- [Exercise instructions]:
Report all lines below with the word "every".

----- Available records

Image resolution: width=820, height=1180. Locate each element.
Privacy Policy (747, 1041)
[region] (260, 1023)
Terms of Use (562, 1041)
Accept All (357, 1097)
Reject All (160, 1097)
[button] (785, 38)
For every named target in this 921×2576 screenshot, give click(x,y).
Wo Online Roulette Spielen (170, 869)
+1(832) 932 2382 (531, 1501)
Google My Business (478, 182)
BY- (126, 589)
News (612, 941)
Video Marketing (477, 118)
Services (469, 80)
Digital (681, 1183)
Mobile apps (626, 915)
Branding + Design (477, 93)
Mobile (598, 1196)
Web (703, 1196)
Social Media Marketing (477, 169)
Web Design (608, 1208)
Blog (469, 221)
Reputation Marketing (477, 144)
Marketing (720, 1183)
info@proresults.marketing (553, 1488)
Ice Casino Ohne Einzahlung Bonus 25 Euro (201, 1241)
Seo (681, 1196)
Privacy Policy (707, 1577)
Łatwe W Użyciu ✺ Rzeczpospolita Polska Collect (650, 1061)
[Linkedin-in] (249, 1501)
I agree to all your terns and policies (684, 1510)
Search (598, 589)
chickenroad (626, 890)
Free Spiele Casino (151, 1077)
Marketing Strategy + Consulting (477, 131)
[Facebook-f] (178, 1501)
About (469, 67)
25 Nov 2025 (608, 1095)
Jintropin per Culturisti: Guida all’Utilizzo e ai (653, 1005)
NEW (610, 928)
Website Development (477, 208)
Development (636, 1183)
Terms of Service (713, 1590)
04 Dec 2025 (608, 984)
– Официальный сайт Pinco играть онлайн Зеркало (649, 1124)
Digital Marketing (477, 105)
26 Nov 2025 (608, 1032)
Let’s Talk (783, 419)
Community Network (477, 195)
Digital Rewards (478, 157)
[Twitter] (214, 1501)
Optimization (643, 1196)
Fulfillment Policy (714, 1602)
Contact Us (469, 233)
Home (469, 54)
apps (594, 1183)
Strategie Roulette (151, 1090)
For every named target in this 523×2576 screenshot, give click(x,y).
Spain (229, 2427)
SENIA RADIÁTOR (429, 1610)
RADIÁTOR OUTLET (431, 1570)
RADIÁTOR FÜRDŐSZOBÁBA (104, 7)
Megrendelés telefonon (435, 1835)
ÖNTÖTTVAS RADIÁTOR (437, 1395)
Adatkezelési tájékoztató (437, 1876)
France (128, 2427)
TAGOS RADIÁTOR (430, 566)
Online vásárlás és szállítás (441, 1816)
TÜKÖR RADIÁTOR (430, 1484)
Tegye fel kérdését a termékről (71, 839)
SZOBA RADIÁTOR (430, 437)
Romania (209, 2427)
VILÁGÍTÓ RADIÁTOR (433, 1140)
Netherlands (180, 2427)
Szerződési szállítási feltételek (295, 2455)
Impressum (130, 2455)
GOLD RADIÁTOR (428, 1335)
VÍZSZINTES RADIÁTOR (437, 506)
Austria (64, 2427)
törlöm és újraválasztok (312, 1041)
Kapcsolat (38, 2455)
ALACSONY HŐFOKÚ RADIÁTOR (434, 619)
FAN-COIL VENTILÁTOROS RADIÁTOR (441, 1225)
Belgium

----------

- [Expected output]:
For every named target in this 921×2576 screenshot, give click(x,y).
For every named target in this 523×2576 screenshot, give click(x,y).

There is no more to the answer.